In a target date fund, the fund resets the mix of investments automatically at periodic points, pooling contributions from multiple investors to buy a wide variety of securities. This is designed to slowly shift the investments from high-risk, high-yield investments to more conservative ones. The goal is to generate a comfortable sum for retirement while limiting investment risks close to retirement, under the argument that younger investors can weather a loss or temporary decline in value while older investors cannot.
The target date fund was developed in the 1990s by several financial services companies. Some financial advisors have criticized this type of fund, arguing that it can be too conservative and it is possible for the fund to fall short by the target date. These advisors argue that investors may be better able to diversify and change the mix of their investments on their own than with a one-size-fits-all target date fund.

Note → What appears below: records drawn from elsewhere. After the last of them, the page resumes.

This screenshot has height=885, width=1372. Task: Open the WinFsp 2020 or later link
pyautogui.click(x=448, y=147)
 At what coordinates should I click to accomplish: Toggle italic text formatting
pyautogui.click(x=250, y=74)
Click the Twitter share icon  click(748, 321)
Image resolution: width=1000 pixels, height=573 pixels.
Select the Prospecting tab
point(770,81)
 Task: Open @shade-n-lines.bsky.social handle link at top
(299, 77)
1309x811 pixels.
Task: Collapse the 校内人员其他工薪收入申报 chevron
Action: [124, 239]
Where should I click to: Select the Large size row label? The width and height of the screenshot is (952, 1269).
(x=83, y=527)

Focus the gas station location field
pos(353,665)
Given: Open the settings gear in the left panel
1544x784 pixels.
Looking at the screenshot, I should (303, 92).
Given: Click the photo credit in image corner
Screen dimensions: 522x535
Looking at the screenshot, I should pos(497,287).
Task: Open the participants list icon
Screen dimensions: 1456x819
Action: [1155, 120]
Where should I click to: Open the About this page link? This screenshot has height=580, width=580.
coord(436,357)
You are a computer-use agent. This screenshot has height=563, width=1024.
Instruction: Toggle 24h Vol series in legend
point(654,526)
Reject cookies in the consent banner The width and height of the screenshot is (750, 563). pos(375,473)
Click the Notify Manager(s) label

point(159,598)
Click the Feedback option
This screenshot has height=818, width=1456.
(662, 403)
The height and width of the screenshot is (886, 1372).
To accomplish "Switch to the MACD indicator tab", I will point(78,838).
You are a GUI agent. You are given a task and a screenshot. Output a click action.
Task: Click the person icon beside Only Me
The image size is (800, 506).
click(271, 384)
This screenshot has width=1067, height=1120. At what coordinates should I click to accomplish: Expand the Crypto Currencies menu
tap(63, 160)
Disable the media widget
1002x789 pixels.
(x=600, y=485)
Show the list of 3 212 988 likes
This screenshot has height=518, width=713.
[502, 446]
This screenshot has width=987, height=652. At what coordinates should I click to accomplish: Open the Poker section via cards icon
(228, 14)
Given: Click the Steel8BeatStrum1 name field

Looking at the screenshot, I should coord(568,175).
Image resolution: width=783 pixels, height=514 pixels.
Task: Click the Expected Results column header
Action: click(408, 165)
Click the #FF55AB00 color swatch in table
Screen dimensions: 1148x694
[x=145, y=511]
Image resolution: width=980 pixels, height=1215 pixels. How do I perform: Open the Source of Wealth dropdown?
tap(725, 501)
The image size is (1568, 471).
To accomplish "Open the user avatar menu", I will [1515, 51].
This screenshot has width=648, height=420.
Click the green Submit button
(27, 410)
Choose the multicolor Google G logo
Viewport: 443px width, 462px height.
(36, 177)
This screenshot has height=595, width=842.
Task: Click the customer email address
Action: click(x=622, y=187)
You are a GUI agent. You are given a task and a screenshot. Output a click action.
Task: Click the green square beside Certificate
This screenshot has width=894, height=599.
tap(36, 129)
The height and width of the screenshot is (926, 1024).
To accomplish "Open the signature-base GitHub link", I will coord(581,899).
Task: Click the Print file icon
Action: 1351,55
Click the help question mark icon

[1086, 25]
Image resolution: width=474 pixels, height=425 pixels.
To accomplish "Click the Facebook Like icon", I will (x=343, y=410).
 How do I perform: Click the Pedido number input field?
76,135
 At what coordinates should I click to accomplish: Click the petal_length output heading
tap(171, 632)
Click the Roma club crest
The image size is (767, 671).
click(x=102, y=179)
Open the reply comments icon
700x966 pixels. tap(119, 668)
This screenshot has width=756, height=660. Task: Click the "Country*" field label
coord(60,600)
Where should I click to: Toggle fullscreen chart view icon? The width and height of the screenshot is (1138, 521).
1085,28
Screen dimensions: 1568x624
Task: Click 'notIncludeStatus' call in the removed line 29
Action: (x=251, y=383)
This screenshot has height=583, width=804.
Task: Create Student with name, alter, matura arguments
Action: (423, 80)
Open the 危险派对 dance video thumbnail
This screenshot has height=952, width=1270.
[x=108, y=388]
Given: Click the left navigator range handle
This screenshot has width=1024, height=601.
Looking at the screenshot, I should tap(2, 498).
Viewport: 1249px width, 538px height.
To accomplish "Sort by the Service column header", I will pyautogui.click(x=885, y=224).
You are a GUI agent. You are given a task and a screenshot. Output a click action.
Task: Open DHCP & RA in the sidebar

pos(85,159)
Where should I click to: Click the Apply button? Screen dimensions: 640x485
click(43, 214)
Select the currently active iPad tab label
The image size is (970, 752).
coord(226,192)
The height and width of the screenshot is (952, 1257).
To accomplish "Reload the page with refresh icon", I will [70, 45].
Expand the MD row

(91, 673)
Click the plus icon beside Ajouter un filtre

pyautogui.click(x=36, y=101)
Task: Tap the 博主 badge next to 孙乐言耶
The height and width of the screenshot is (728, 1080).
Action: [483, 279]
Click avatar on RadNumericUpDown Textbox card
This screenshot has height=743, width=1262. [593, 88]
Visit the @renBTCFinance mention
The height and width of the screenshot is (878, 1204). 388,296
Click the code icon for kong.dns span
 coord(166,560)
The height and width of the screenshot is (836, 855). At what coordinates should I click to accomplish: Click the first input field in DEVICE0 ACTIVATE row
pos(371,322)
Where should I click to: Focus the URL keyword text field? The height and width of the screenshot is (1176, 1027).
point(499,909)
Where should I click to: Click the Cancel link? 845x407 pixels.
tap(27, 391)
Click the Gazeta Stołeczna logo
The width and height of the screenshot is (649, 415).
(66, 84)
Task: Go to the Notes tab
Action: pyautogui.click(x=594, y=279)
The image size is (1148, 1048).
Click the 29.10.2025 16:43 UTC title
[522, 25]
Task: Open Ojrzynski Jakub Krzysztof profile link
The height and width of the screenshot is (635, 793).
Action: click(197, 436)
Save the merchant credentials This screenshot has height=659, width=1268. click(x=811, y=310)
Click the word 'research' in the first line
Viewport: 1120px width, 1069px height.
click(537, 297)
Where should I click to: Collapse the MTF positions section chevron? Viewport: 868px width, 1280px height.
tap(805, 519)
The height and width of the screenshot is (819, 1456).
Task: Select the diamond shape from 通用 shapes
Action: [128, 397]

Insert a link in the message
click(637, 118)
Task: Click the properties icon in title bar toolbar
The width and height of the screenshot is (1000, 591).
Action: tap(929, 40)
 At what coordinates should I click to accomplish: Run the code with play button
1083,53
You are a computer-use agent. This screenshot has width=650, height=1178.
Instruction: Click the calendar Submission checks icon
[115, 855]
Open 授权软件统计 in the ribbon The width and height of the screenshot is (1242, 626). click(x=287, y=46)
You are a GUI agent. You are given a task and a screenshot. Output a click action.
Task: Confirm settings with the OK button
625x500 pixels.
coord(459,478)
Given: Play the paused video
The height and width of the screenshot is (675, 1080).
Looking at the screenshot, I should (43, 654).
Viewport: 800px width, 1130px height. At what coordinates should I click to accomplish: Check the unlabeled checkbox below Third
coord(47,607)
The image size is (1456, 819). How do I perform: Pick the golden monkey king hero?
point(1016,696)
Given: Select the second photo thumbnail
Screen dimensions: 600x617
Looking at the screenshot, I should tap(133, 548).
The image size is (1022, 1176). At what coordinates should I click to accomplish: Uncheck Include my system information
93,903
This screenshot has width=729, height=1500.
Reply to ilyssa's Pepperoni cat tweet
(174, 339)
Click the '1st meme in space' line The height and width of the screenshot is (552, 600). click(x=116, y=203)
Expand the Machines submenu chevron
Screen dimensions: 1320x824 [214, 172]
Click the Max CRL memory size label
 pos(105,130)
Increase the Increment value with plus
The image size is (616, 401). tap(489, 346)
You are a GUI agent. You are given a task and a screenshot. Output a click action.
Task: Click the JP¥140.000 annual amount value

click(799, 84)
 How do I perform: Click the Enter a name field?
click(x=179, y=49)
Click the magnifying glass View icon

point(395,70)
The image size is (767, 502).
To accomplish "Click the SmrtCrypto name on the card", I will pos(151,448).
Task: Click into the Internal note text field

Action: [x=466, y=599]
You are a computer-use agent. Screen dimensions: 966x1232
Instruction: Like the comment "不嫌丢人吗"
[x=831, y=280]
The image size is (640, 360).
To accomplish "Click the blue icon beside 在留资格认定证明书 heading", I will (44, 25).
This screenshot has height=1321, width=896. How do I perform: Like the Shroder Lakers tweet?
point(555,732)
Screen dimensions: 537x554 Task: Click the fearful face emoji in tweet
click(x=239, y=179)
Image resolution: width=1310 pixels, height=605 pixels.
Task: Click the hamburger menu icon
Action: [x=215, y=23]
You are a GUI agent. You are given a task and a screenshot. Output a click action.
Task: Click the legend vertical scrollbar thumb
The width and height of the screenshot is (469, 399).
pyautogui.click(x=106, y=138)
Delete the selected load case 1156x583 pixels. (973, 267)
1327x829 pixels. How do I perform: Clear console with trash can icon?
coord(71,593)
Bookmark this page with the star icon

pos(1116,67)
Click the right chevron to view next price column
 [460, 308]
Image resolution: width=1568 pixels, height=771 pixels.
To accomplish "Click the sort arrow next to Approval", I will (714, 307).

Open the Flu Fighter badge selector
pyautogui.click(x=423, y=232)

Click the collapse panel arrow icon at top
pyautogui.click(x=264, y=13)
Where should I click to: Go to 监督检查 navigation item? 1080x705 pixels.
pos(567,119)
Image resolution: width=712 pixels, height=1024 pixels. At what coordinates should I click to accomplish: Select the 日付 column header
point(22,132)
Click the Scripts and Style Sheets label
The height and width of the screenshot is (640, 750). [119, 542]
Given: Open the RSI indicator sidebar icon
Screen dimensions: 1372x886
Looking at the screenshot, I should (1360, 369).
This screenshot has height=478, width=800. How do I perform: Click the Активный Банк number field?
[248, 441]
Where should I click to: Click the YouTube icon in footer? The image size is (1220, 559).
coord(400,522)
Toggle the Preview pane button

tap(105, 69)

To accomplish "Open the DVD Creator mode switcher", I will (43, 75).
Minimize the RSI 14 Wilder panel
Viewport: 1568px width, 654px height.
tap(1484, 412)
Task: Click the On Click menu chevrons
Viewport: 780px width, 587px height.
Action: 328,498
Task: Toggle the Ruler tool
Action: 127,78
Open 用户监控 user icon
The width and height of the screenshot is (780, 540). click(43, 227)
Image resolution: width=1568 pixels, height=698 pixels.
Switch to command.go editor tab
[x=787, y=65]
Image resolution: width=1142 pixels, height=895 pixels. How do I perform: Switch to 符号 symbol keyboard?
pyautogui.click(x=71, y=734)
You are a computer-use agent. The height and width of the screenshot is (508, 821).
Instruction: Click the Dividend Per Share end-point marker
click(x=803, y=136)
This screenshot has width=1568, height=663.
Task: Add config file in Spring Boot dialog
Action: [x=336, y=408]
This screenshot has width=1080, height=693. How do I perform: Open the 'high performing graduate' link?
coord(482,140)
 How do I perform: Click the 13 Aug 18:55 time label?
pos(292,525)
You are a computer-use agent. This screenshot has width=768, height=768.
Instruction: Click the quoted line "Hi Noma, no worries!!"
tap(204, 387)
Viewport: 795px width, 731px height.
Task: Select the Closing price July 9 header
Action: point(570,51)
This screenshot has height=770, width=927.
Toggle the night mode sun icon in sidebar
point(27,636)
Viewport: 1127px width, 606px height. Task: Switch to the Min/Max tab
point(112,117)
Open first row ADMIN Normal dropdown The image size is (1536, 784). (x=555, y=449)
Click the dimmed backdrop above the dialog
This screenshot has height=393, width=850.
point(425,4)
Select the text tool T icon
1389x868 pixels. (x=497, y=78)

For people with limited funds to invest, a target date fund can be a good choice. Small stocks of available funds can expose people to risk as they cannot recover from downturns in the value of their investments because they don't have additional funds to do so. Small investors also tend to lack access to some lucrative investment products that are within reach of a target date fund thanks to the pooled assets in the fund. Investors can also consider putting some money in a target date fund and spreading other funds into other investments.
The time between the establishment of the fund and the maturity at the target date is known as the glide path. The fund manager must make periodic adjustments to the investment policies of the fund in order to keep it on track. Fund managers can make mistakes just like everyone else when it comes to predicting and recommending investments, and they must manage their target date funds with special care to avoid falling short when people are ready to retire.